Não é provável que o Programa de Estabilidade, que tem obrigatoriamente de ser discutido na Assembleia da República mas que não tem de ir a votos, venha a gerar uma crise nos partidos da “geringonça”. Só se algum dos partidos apresentar um projeto de resolução é que o documento é votado, podendo ou não ser aprovado. Foi assim, de resto, que caiu o Governo de José Sócrates, depois de o PEC IV ter ido a votos e ter sido chumbado no Parlamento.

Do lado do Governo não há intenções de sujeitar o documento aos votos dos seus parceiros, e o mesmo deverão fazer os partidos da esquerda, que preferem negociar nos bastidores em vez de terem de se vincular ao texto publicamente. Restavam os partidos da direita, que podiam querer obrigar a “geringonça” a assinar de cruz as metas. Mas o PSD deixou já claro que é aos partidos do Governo que cabe esse papel, com Passos Coelho a dizer que lhe interessa mais as propostas concretas que se seguirão ao PE, isto é, as medidas para o Orçamento de 2017, ou para um eventual retificativo. Essas sim, terão de ser votadas.

No domingo, Pedro Passos Coelho voltou a pressionar o Governo a apresentar o documento, à semelhança do que Assunção Cristas tem feito numa base regular. “É natural que o Governo precise de concertar com a sua maioria, mas quanto mais rápido for e puder comunicar com transparência, melhor”, disse.

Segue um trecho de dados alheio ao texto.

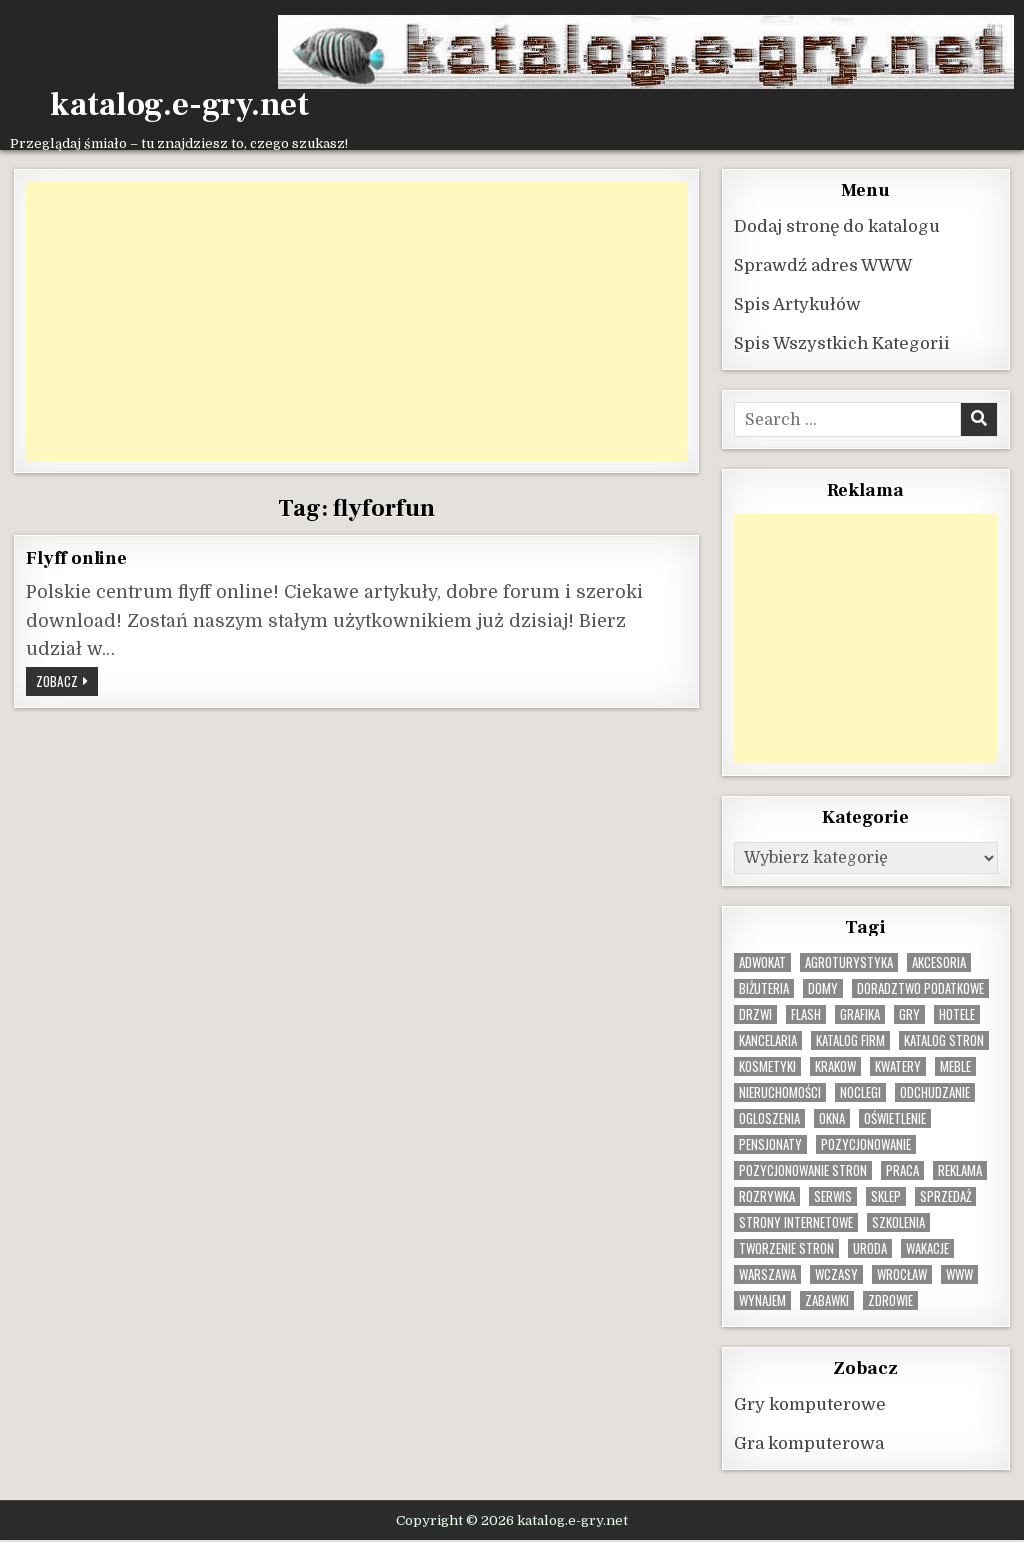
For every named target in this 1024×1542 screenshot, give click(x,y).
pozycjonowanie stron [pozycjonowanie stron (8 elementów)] (803, 1170)
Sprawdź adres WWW (823, 265)
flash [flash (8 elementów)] (806, 1014)
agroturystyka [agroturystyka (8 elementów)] (849, 962)
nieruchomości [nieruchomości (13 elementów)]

Resta saber se o CDS apresentará uma resolução para o Programa de Estabilidade ir a votos. Os centristas acham que o Bloco e PCP para serem coerentes, deviam querer votar o documento, como aliás fizeram nos últimos anos. No fim de semana, Assunção Cristas desafiou os partidos “mais radicais de esquerda” a “conferirem e aferirem” o documento “através de uma votação” no Parlamento. Esta estratégia corre o risco de reforçar a unidade dos partidos da chamada “geringonça”: uma fonte parlamentar de um dos partidos diz que “se a direita quiser levar o documento a votos, tendo em conta os termos em que apresentarem a resolução, será fácil o BE e o PCP votarem contra”.

Quando estava em campanha eleitoral, o Presidente da República tinha sido claro quanto à necessidade de um apoio claro ao Programa de Estabilidade por parte dos quatro partidos que suportam o Governo. “Tem de haver um acordo sólido em torno daquelas ideias”, disse Marcelo Rebelo de Sousa numa entrevista à Sábado. “O país não se pode dar ao luxo de ter uma crise política a seguir a tudo o que vivemos neste ano eleitoral, portanto, significa que tem de haver um acordo em torno no plano de médio prazo apresentado em Bruxelas.”

O Programa de Estabilidade vai ser aprovado esta quinta-feira em Conselho de Ministros, chegando ao Parlamento no mais tardar no dia seguinte. No dia 27, vai ser discutido pelos deputados em plenário da Assembleia da República.